◆ EXERCISE TASKS ◆
1. List every person named in the article about Stephen Kenny's Ireland team, other than Kenny himself.
2. Reproduce the passage of the Ireland football article from "In the Aviva" to "a late equaliser.", word for word.

◆ GIVEN PASSAGE ◆

Stephen Kenny’s Ireland are prospering in the present and giving hope for the future by looking to the past.
Shane Duffy’s opening goal in Luxembourg showed how much Ireland’s recent revival has been based on values once presumed to have been wiped out by the Kenny revolution. A well-flighted dead ball and a header from a big centre-back had an unmistakably traditional feel to it.
It showed the pragmatic nature of a manager whose idealism has been tempered by realism over the past year. That ability to learn from experience is why he deserves a new contract and the opportunity to see how far he can go with this team.
Kenny tends to be depicted as having stuck to his principles no matter what. But Ireland are a changed team now and some improvements have as much to do with switches in personnel as with the players suddenly buying into Kenny’s philosophy.
The idea that the manager has stubbornly stuck to his guns is disproved by the fact that only five of last night’s starting line-up began the home defeat by Luxembourg seven months ago. Among the half-dozen who’ve come in since is Duffy, who rivals Séamus Coleman as our outstanding player of the campaign thanks to a colossal effort in its second half.
In the Aviva defeat by last night’s opposition which marked the nadir of Kenny’s reign, Duffy was on the bench, omitted in favour of Dara O’Shea and Ciaran Clark and not even brought on to help find a late equaliser.
Jeff Hendrick sat out that game too with Jason Knight getting the nod ahead of him as a starter and Jayson Molumby as a sub. The Newcastle United midfielder has also improved the side since returning and his return is further evidence of a sea change in the manager’s thinking.
Hendrick and Duffy’s omission were seen as proof that the manager was scrapping a discredited old guard in favour of an exciting new brigade of players he’d worked with at under 21 level. The fact that he was building a team for the future was the main argument made in Kenny’s favour when results went against him.

◆ INFORMATION SHOWN ◆
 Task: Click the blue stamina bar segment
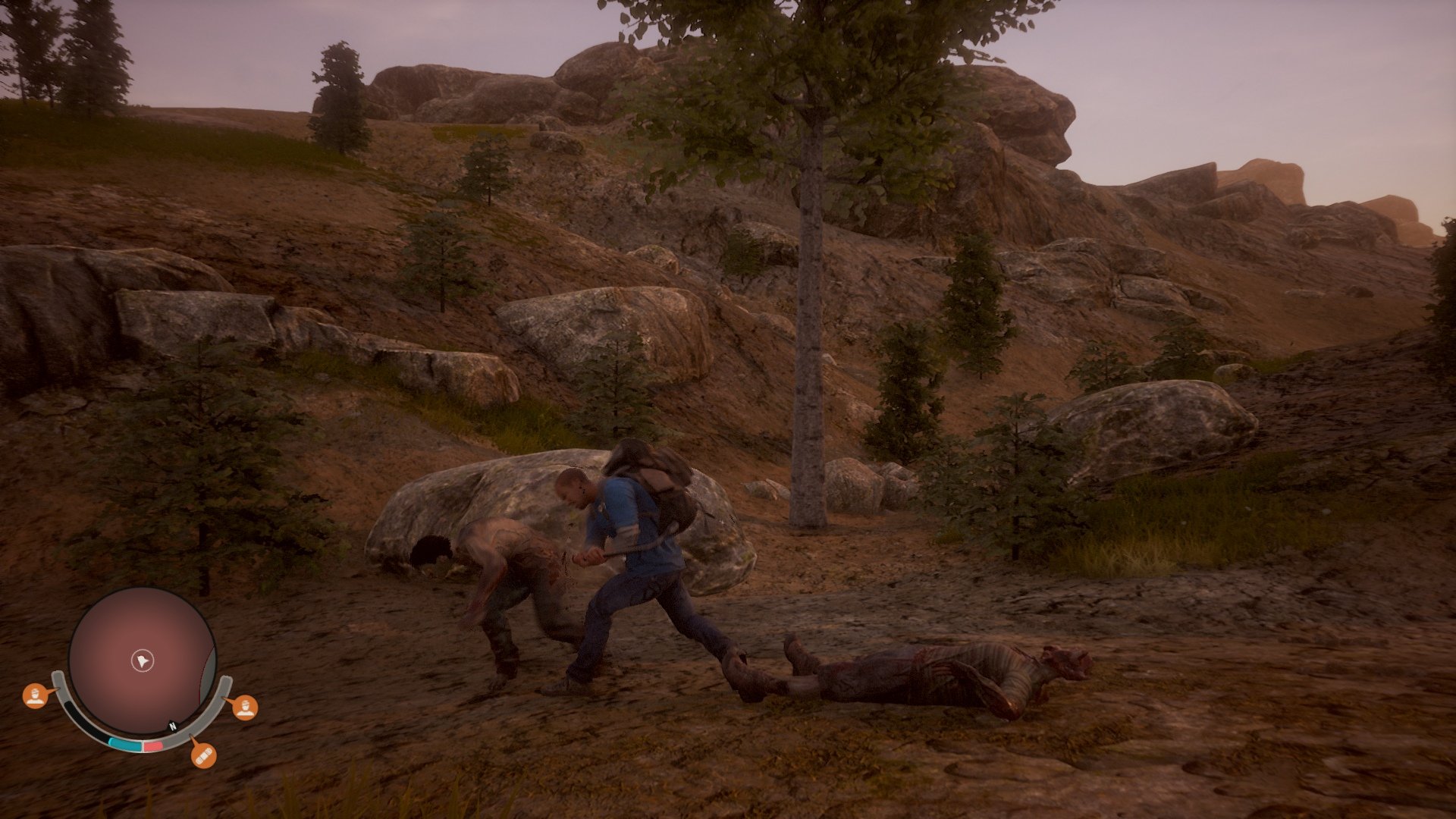click(126, 744)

◆ SOLUTIONS TO THE PROBLEMS ◆
1. Shane Duffy, Séamus Coleman, Dara O'Shea, Ciaran Clark, Jeff Hendrick, Jason Knight, Jayson Molumby

2.
In the Aviva defeat by last night’s opposition which marked the nadir of Kenny’s reign, Duffy was on the bench, omitted in favour of Dara O’Shea and Ciaran Clark and not even brought on to help find a late equaliser.